The law, which took effect on April 1, 2024, mandates a $20 per hour minimum wage for fast food workers in California. This represents a significant jump from the previous statewide minimum wage of $16 per hour.
According to the EPI’s findings, the average price increase across all surveyed restaurants was 9%. However, some establishments reported hikes as high as 20%, highlighting the varying impact of the wage law on different businesses.
The survey, which included responses from over 400 fast-food locations across the state, also revealed that 84% of restaurants have reduced employee hours or eliminated positions to manage the increased labor costs.
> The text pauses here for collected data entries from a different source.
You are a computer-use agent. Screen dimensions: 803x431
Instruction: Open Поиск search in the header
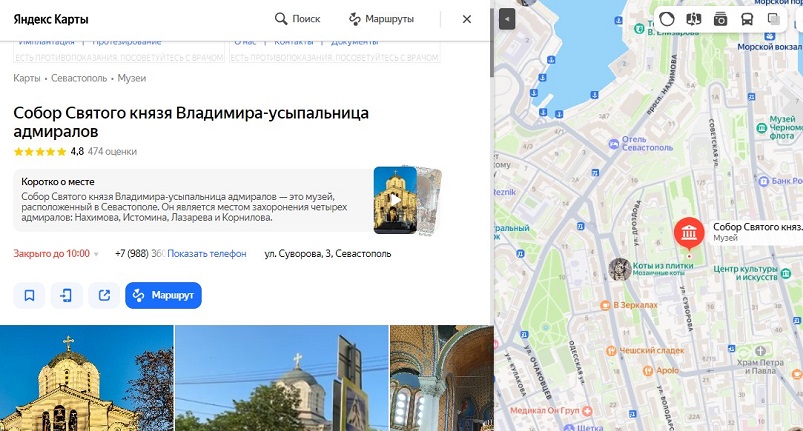click(x=298, y=19)
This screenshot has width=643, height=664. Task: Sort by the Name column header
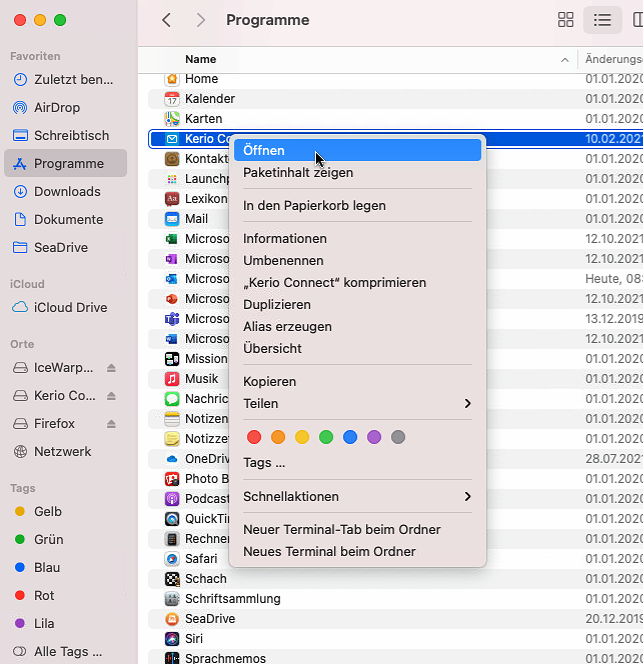coord(200,60)
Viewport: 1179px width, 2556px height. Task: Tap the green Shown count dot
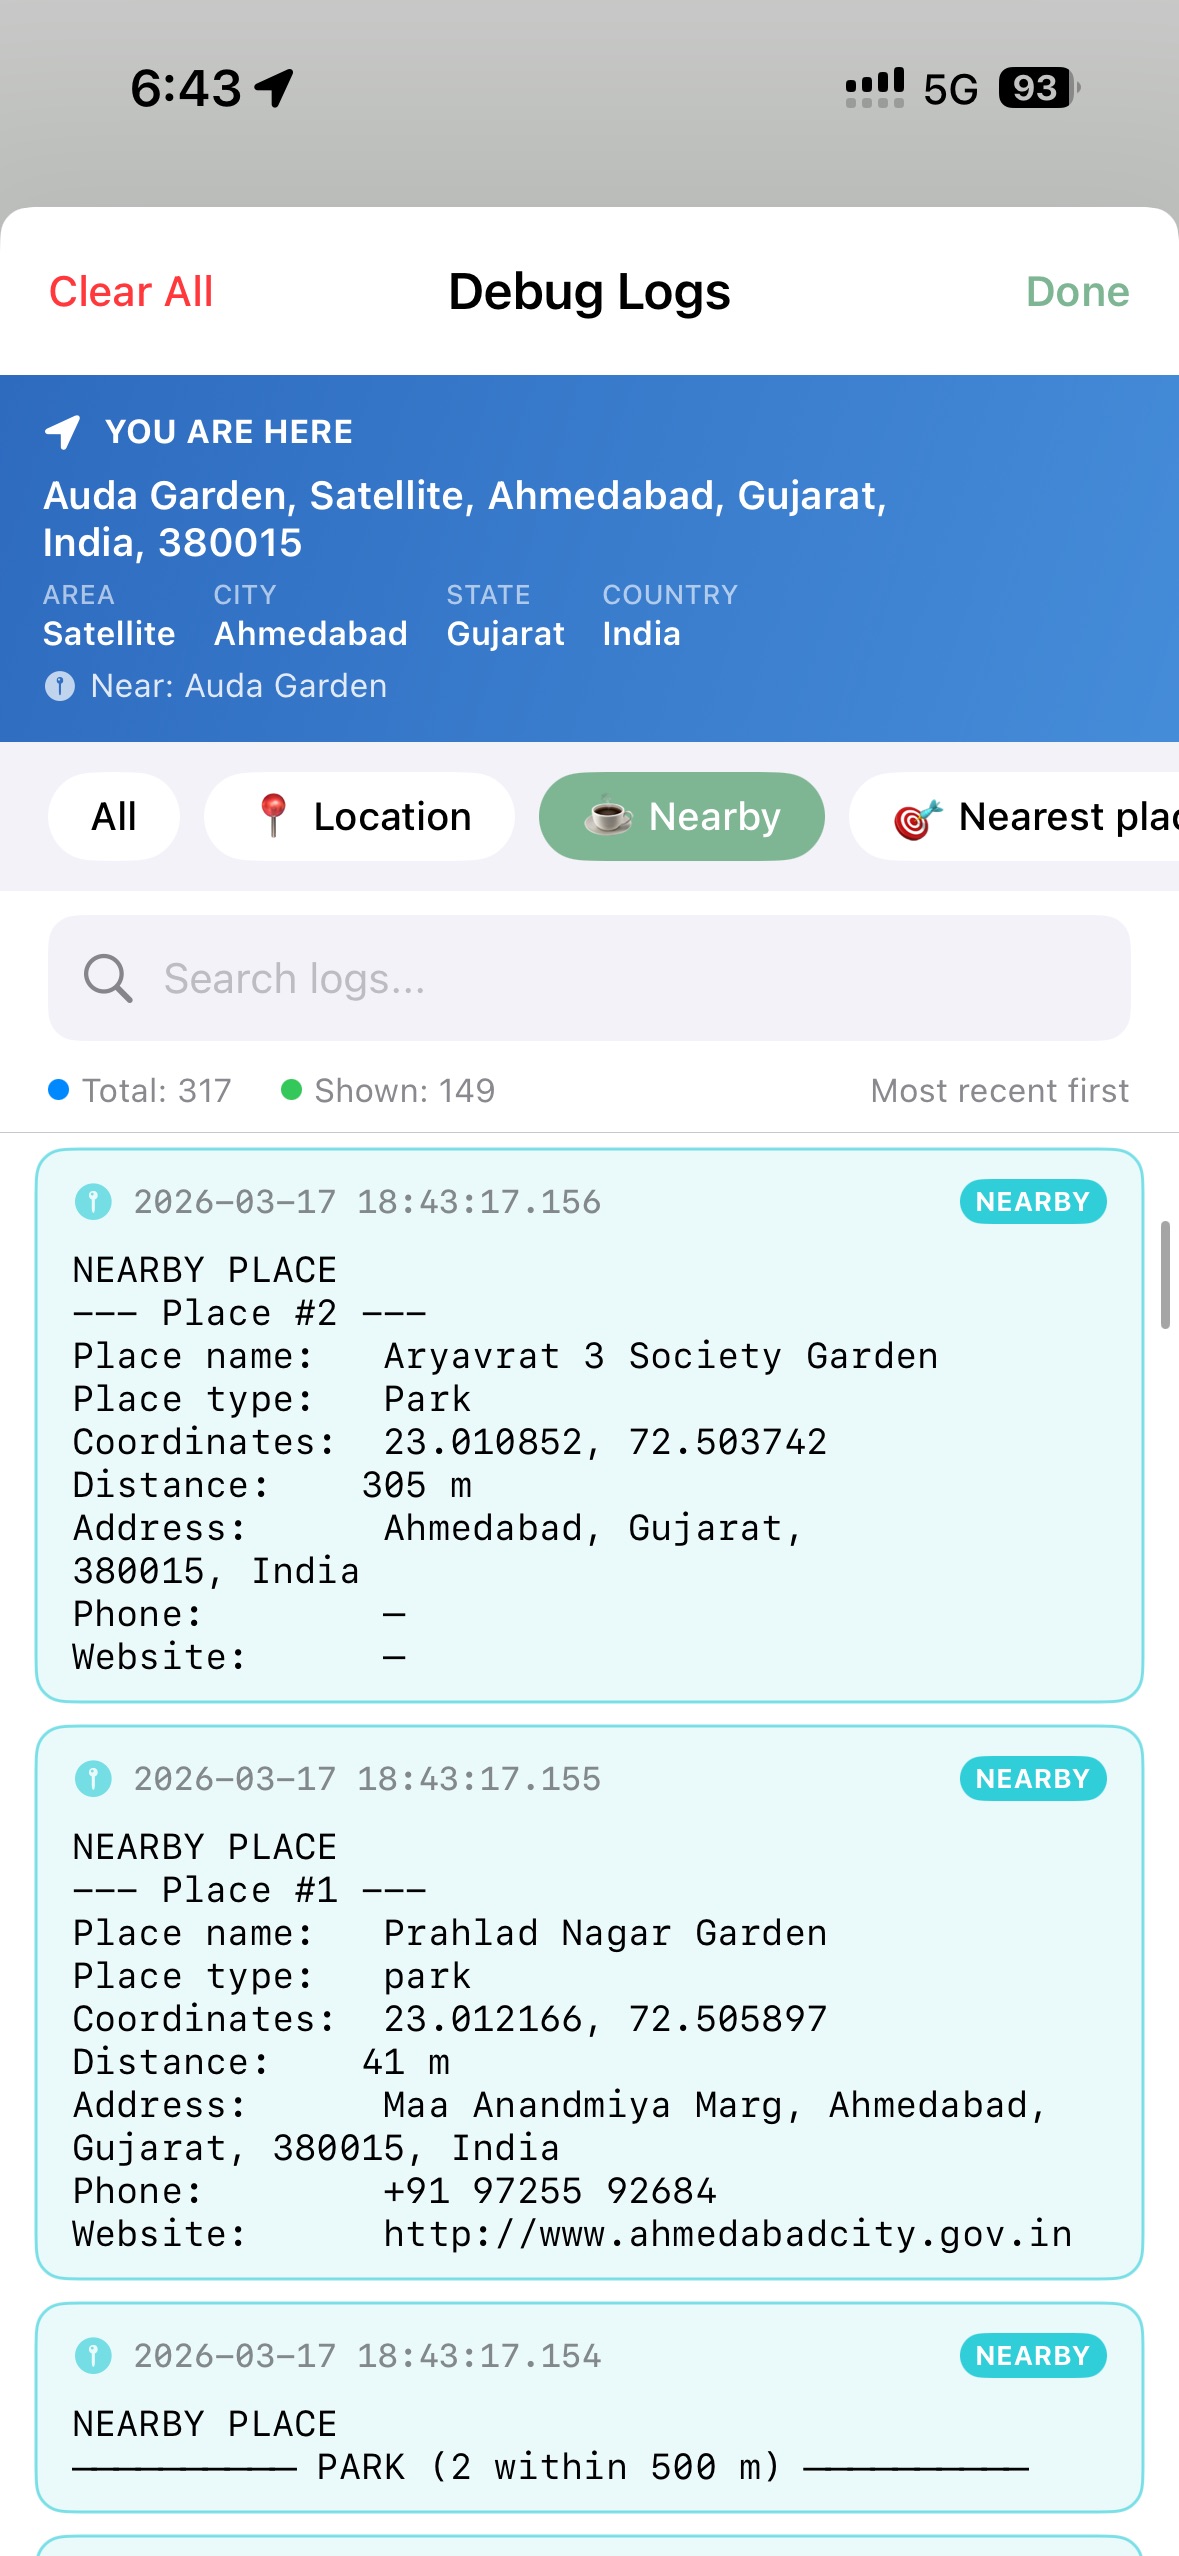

Additionally, 67% of locations reported they have postponed plans for expansion or new hiring.
Industry experts warn that these price increases could disproportionately affect lower-income consumers, who are more likely to frequent fast-food establishments. The situation has sparked a debate about the balance between fair wages for workers and affordable dining options for consumers.
Some restaurant owners expressed concern about the long-term viability of their businesses under the new wage structure. One franchisee, speaking on condition of anonymity, said, “We’re caught between trying to provide fair compensation to our employees and keeping our doors open. It’s a challenging balancing act.”
Proponents of the wage increase argue that it’s a necessary step to ensure livable wages for fast-food workers, many of whom struggle to make ends meet in California’s high-cost cities. However, critics contend that the rapid implementation of such a significant wage hike could lead to unintended consequences, including job losses and reduced hours for the very workers it aims to help.